Bearish momentum from the market's September 4 plunge spilled over into the
morning of last Friday's session, but stocks later stabilized and reversed,
enabling the major indices to finish with mixed results. The S&P 500, down
1.5% at its morning low, rallied to finish with a 0.4% gain. The Dow Jones
Industrial Average similarly bounced 0.3%. The Nasdaq Composite settled with a
0.1% loss, but the index was actually down 1.9% at its worst level of the day.
The small-cap Russell 2000 was unchanged, as the S&P Midcap 400 advanced
0.4%. After reversing from near-term "oversold" conditions in the morning, each
of the main stock market indexes closed the day near its intraday high.
Nevertheless, all the major indices registered sharp losses for the week.
Total volume in both the NYSE and Nasdaq slipped 4% below the previous day's
levels. Still, trading remained above average levels for a second straight day.
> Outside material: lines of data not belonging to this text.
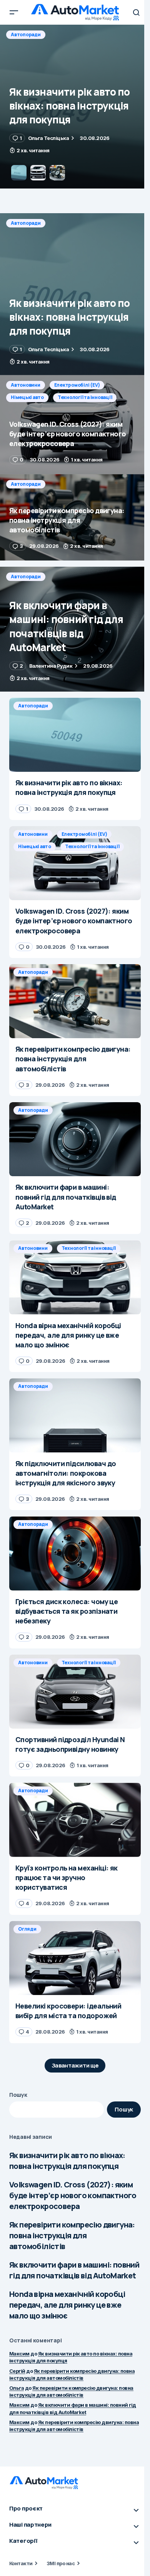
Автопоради (26, 223)
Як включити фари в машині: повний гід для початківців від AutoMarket (74, 2270)
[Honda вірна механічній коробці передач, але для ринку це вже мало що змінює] (75, 1277)
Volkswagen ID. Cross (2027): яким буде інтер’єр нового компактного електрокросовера (73, 2195)
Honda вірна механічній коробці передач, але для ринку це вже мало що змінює (67, 2305)
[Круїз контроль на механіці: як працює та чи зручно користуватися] (75, 1820)
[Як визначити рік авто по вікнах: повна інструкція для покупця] (75, 294)
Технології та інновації (85, 47)
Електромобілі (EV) (77, 34)
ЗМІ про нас (61, 2563)
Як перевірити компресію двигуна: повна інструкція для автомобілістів (72, 2235)
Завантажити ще (75, 2065)
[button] (14, 12)
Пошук (18, 2094)
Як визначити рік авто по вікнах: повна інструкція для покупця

Market internals were very ugly in the beginning of the day, but improved
substantially as the day progressed. By the closing bell, advancing volume in
the NYSE had narrowly exceeded declining volume by a margin of 3 to 2. The
Nasdaq adv/dec volume ratio remained marginally negative.
After nearly a month of choppy, range-bound trading, the broad market
decisively broke lower, below key support levels, on September 4. While this may
have been bad news for traditional "buy and hold" investors, it was good news
for astute short- and intermediate-term traders who focus on profiting from
market trends in either direction. Stocks followed up that major sell-off by
closing flat to marginally higher the following day (last Friday). Going into
today, this sequence of price action initially positioned the main stock market
indexes for a bounce into new resistance of their prior lows from August, which
they fell below last week. But just when the stock market was about to present
us with ideal short-sale opportunities, the Fed curiously announced, over the
weekend, that troubled mortgage lenders Fannie Mae and Freddie Mac will be taken
over by the U.S. government. Upon reacting to this interesting news, the S&P
and Nasdaq futures markets rocketed nearly 3% higher on Sunday evening, and have
been hanging out around those levels overnight. Unless something substantially
changes over the next few hours, all the major indices will open 2% to 3% higher
today.
In last Friday's commentary, we said we would analyze the charts of the main
stock market indexes today, in order to determine the most ideal short entry
points in the coming week. However, as of now, the major indices are already
poised to open well above their resistance levels of the August lows. The
S&P and Dow are even positioned to open above their 20 and 50-day moving
averages. Obviously, the Fed pretty much threw a wrench in our clear plan, and
there was no way to anticipate such action.